Sanki hatırlıyorum, güneş çok parlaktı. Günlerin, toprağın, önümüzde sürdüğümüz topun bile kokusu çalınırdı burnuma. Evde akşam televizyon izlerken saatin tıkırtısı, annemin yarım tepsi keki, babamın koltukta uyuklayışı. O zamanlar bu koca koca insanlar, onların kalpsizlikleri, sevgisiz bakışları, yargıları ve hiçbiri…Yoklardı. Sadece çocuk olabilmenin içime ekilen koşturma hevesiyle ellerimde deliliklerle otururdum kapı eşiğinde.

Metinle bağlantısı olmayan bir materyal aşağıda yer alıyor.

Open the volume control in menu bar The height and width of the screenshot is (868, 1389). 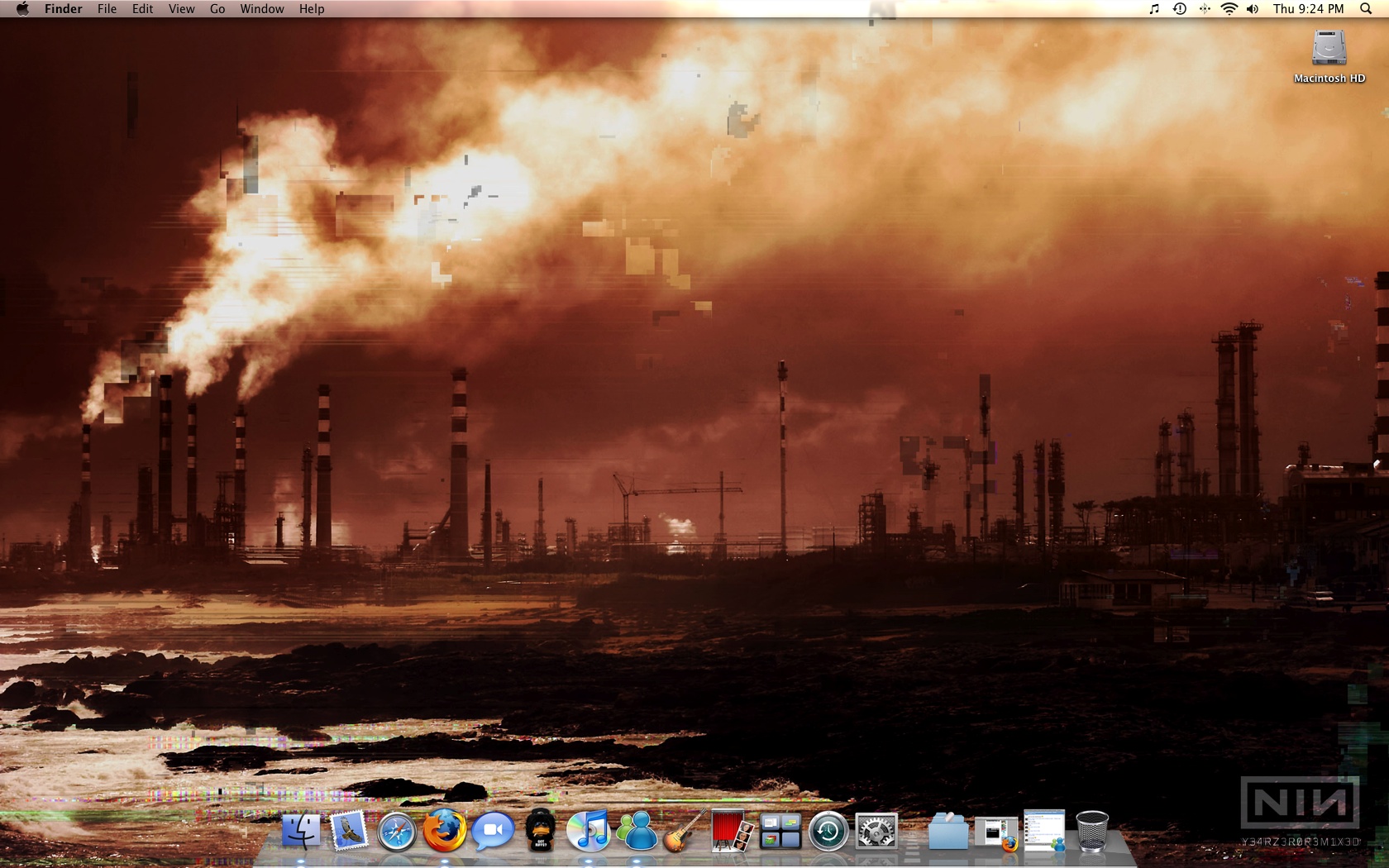tap(1253, 9)
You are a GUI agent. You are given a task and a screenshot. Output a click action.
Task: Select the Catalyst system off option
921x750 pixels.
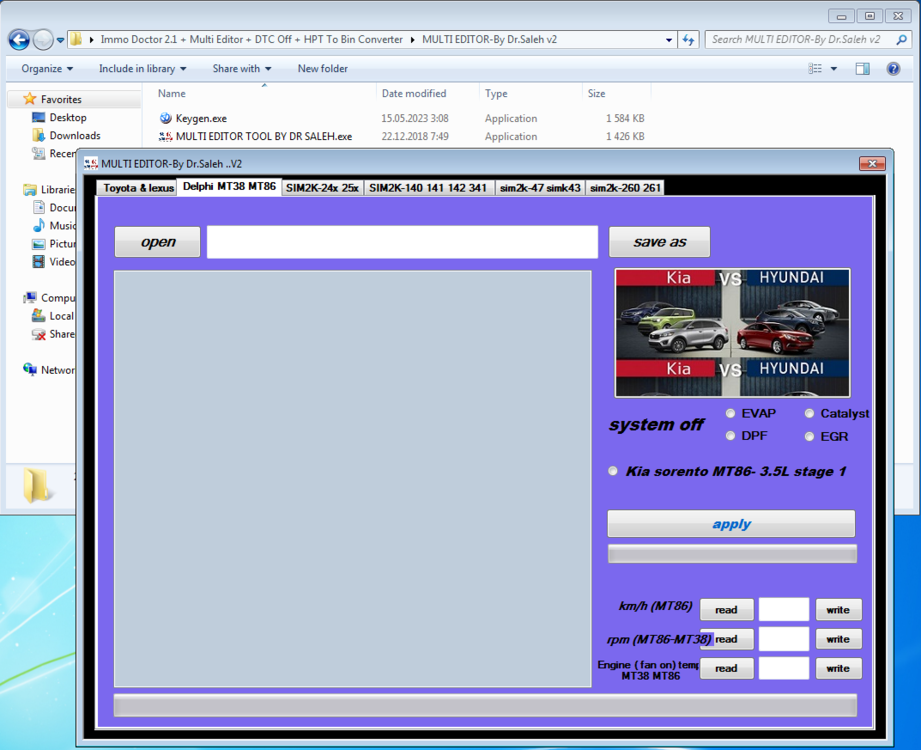(810, 413)
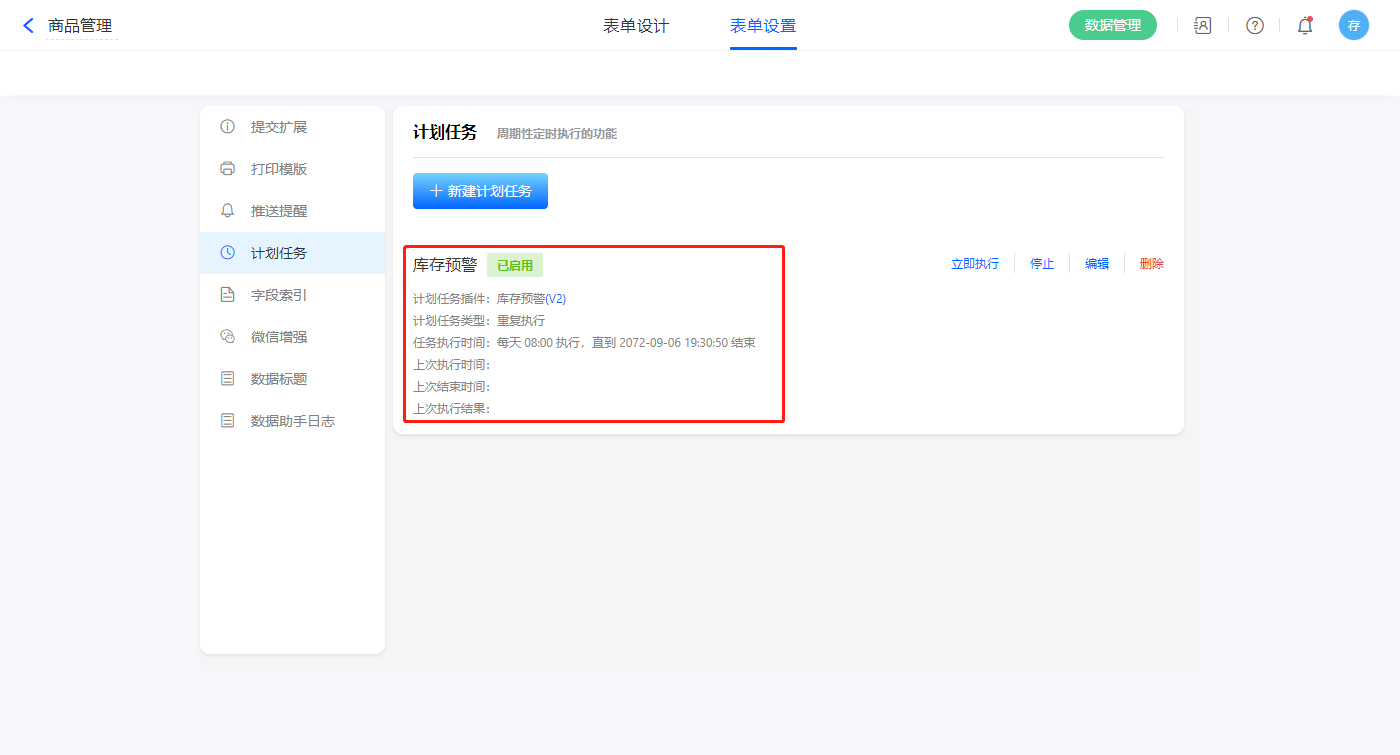1400x755 pixels.
Task: Switch to the 表单设计 tab
Action: [636, 26]
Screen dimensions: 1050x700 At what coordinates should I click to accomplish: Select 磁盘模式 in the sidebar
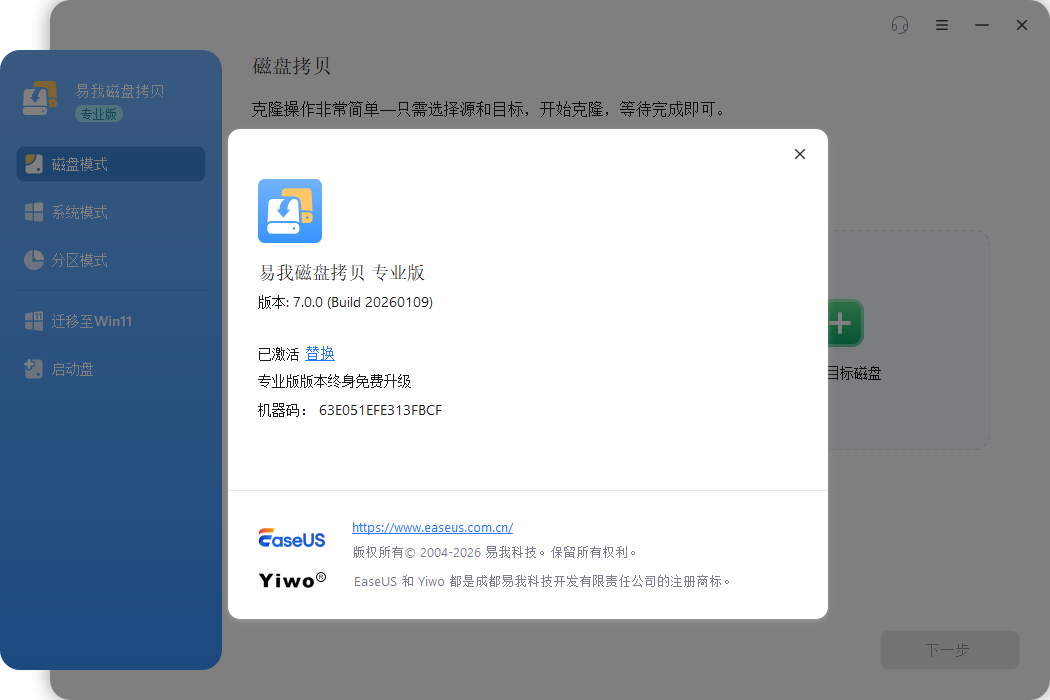(110, 164)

İlk annem öldü. Çocukluğun o hafif ve uçuşan telaşı, erken yaşta kazanılan beceriksiz bir olgunlukla sandalye değiştirdi. Sonra mahalledeki Efsun teyze, şekerci Cavit amca. Kapı eşiği arkadaşım arabasına bindi ve terk etti koşuşturulan sokakları. Ben halbuki gün aşırı atlanan kırmızı saplı ipimizi gizlice koymuştum yan koltuğuna ki beni unutmasın, bir gün kavuşabilmenin bir alametifarikası olsun bu ip, bizi kaderimizle bağlasın.


Sonra büyüdüm. Büyüdüm ve renkler çürük elma gibi kokmaya başladı. Her sabah burnumun direğini sızlatan çocukluğumun kokusu rüyalarla günaydın diyor bana. Günaydın dünya, “yetişkinlik” büyük bir zırva.